Короткая задача
Перепишите только строки листинга от строки с "You are a computer-use agent." до строки с "(x=22, y=67)" включительно вместе с запросами и увеличьте на 68 каждое число в координатах ответов. Изображения в ответ не включайте.

Рабочие данные
-------

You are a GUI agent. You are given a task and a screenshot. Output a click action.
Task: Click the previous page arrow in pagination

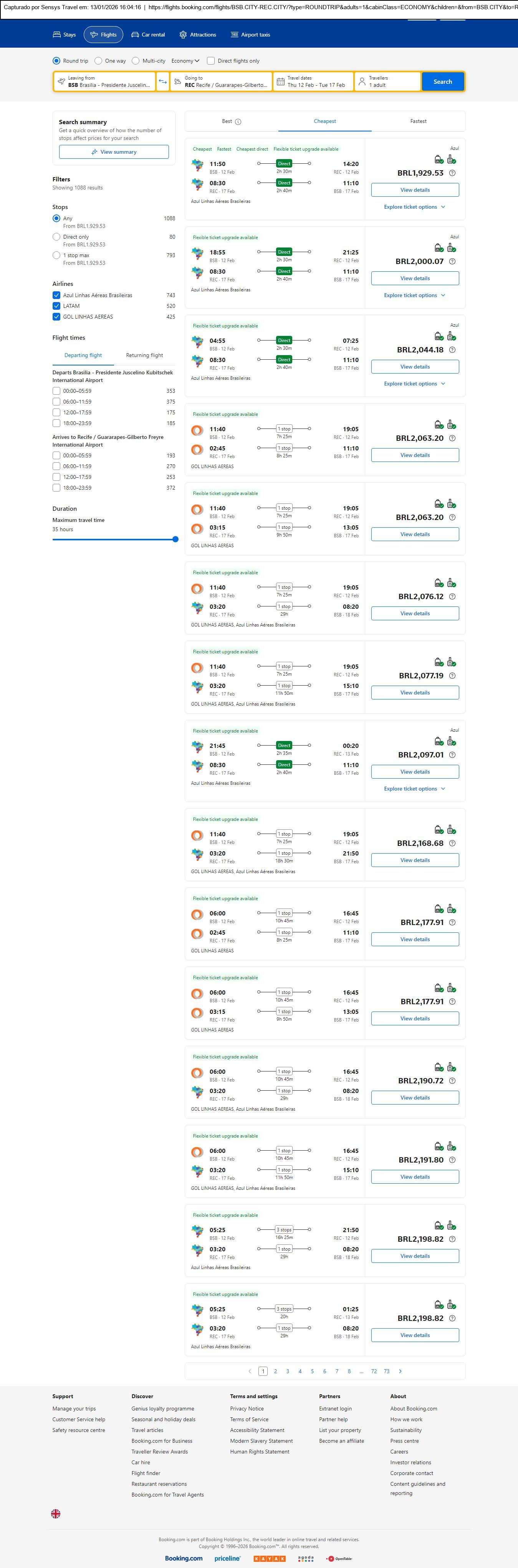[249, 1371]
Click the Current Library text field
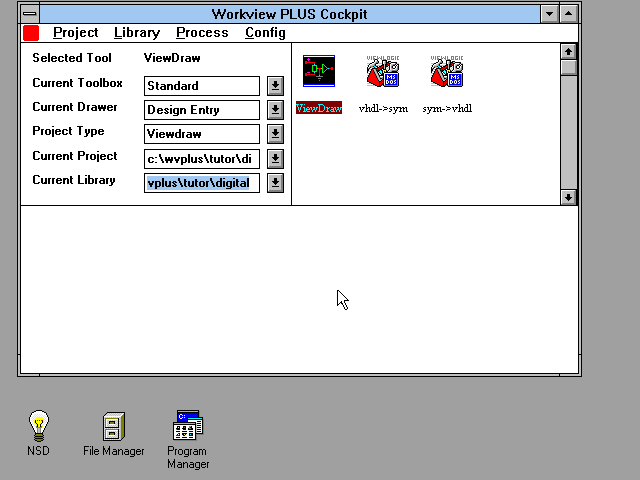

-------

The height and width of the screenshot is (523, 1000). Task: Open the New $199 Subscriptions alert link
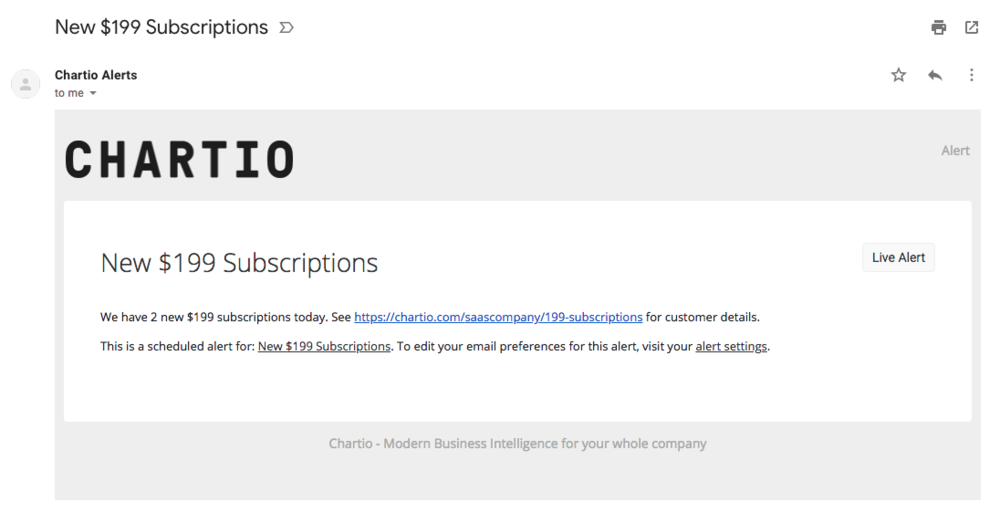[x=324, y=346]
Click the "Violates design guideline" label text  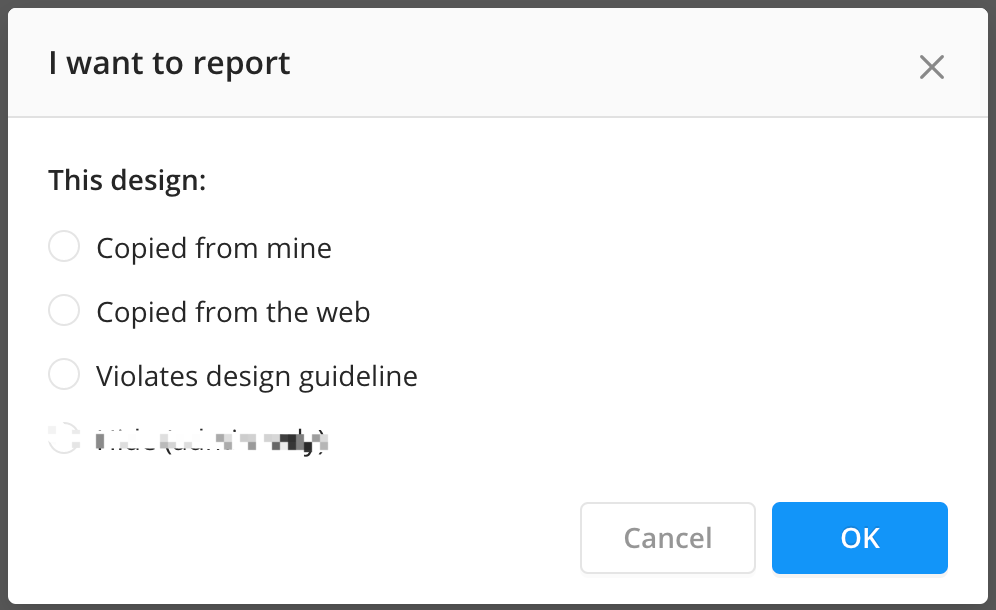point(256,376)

-------

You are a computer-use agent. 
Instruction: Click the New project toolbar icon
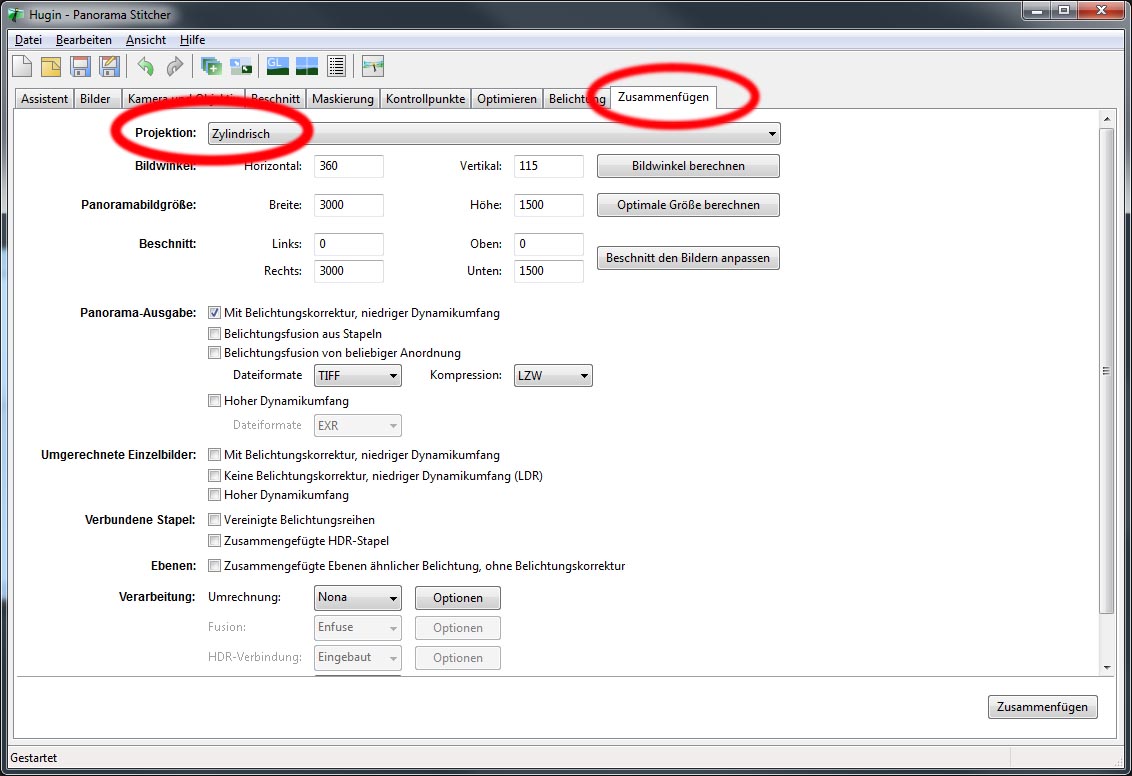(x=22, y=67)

-------

Результат упражнения
You are a computer-use agent. 
Instruction: Click the New project toolbar icon
(x=90, y=135)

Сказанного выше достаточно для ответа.